> What is needed:
Quote the entries below word for word, from the line containing "The image size is (1280, 680)." through the line containing "create bezier curve", including both of those lines.

> Input:
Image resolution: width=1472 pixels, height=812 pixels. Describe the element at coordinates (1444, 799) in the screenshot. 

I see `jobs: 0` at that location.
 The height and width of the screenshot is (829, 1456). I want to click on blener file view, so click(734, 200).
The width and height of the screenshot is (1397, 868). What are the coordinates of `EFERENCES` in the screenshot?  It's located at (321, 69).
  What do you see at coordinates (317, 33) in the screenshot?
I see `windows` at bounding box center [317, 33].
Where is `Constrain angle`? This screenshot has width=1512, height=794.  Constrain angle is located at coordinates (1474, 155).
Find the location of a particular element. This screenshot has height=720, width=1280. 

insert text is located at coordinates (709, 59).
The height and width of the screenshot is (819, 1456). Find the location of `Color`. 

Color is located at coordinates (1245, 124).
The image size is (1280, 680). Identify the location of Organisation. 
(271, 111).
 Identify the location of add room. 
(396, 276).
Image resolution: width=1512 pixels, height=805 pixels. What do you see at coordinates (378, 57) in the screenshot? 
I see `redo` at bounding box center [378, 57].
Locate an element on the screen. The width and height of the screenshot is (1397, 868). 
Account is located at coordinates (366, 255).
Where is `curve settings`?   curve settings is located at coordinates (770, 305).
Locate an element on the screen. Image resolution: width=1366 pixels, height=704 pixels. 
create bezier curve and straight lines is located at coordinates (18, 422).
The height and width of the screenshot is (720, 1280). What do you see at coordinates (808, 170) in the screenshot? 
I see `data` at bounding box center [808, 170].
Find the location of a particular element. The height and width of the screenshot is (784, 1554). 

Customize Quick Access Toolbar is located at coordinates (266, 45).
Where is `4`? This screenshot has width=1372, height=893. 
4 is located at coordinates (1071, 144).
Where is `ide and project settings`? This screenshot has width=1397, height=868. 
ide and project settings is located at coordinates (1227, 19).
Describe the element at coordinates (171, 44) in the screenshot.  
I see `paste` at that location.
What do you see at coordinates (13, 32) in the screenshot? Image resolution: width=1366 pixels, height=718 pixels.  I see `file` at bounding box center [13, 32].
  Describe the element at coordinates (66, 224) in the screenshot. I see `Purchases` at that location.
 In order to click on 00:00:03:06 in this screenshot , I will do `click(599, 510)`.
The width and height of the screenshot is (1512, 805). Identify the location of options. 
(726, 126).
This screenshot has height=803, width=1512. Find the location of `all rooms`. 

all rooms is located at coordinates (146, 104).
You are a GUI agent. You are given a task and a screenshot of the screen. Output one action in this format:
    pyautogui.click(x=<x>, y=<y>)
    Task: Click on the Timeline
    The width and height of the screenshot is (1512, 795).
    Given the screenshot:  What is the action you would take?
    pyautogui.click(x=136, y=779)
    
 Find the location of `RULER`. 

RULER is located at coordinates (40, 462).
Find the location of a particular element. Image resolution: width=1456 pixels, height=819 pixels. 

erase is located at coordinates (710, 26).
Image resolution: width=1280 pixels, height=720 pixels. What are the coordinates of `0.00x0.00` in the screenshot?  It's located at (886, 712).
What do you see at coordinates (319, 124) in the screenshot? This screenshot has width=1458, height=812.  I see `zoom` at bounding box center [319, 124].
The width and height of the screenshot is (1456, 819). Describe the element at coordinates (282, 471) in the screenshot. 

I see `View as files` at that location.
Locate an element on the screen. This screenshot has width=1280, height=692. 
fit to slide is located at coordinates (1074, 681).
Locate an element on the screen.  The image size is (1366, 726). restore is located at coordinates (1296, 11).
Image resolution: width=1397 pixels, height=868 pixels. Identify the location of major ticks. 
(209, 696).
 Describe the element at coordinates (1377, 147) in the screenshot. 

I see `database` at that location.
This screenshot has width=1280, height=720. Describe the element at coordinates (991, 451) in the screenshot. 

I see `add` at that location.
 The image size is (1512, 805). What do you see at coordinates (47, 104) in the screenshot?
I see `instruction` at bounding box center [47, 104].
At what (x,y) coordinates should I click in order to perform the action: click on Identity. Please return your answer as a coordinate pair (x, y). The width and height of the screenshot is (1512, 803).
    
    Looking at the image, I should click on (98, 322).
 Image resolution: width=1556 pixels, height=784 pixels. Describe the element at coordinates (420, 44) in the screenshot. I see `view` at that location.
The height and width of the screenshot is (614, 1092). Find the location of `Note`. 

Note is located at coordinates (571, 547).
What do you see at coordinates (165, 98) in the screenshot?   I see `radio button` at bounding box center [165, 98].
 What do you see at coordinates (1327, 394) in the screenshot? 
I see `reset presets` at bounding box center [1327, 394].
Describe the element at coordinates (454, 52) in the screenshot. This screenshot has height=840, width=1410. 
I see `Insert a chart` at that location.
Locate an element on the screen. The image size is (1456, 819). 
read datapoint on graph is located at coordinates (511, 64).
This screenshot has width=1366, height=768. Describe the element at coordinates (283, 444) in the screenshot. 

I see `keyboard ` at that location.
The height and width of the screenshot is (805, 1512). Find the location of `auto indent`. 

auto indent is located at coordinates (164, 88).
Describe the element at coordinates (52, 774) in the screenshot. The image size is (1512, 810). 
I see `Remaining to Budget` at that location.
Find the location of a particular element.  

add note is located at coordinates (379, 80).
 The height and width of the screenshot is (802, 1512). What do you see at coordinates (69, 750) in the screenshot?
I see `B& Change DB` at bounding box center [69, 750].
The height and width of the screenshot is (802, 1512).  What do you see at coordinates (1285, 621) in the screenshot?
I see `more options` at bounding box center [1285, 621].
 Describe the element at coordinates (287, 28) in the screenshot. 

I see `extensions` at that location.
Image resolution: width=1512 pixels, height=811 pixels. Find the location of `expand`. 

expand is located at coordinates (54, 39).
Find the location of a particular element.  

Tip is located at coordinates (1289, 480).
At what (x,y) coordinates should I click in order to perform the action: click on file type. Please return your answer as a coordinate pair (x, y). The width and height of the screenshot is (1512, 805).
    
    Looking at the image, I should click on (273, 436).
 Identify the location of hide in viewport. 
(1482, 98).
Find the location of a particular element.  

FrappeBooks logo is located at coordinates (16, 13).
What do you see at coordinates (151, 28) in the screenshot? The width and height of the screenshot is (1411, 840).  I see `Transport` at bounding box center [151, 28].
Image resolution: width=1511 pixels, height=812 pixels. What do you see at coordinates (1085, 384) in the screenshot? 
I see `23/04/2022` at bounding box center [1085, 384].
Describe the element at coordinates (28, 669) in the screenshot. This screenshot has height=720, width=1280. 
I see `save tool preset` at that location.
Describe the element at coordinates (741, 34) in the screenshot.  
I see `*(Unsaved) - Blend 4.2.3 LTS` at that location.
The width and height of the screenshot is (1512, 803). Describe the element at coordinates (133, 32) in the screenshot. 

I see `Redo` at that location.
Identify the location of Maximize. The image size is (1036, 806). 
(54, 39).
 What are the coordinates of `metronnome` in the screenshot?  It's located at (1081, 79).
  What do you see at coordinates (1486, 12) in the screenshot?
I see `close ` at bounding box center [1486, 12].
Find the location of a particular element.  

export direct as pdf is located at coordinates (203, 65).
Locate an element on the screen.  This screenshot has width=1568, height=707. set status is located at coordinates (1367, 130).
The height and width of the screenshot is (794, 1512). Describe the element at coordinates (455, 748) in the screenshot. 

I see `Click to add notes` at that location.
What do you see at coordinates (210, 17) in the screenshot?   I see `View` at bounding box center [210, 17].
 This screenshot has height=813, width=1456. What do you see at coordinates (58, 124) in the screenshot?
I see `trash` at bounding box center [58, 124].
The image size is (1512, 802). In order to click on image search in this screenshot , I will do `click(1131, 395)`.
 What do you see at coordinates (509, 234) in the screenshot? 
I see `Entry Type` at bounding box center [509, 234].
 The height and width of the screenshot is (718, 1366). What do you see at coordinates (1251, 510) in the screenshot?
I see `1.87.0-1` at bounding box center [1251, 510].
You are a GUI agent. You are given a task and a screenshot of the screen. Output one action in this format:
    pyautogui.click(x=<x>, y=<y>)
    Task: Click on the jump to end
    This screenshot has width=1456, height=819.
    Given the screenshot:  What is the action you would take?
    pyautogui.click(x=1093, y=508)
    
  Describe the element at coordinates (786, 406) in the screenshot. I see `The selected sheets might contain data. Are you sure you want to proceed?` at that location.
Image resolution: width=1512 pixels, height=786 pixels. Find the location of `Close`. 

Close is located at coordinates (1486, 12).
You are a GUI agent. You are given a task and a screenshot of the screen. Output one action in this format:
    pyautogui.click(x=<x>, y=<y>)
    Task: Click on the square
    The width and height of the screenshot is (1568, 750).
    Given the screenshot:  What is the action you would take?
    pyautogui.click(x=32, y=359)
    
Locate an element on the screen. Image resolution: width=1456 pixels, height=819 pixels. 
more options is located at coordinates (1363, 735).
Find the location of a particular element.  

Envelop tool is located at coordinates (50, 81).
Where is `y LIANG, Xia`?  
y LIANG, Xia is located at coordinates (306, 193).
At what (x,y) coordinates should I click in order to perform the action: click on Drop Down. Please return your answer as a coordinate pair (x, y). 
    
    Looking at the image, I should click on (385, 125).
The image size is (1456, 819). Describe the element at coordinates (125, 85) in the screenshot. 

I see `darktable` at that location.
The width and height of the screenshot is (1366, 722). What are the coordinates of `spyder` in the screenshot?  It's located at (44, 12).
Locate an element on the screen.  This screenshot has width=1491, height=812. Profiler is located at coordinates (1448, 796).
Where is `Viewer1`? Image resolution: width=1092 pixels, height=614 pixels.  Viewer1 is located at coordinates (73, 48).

> Solution to this task:
The image size is (1280, 680). Identify the location of Organisation. 
(271, 111).
 Identify the location of add room. 
(396, 276).
Image resolution: width=1512 pixels, height=805 pixels. What do you see at coordinates (378, 57) in the screenshot? 
I see `redo` at bounding box center [378, 57].
Locate an element on the screen. The width and height of the screenshot is (1397, 868). 
Account is located at coordinates (366, 255).
Where is `curve settings`?   curve settings is located at coordinates (770, 305).
Locate an element on the screen. Image resolution: width=1366 pixels, height=704 pixels. 
create bezier curve and straight lines is located at coordinates (18, 422).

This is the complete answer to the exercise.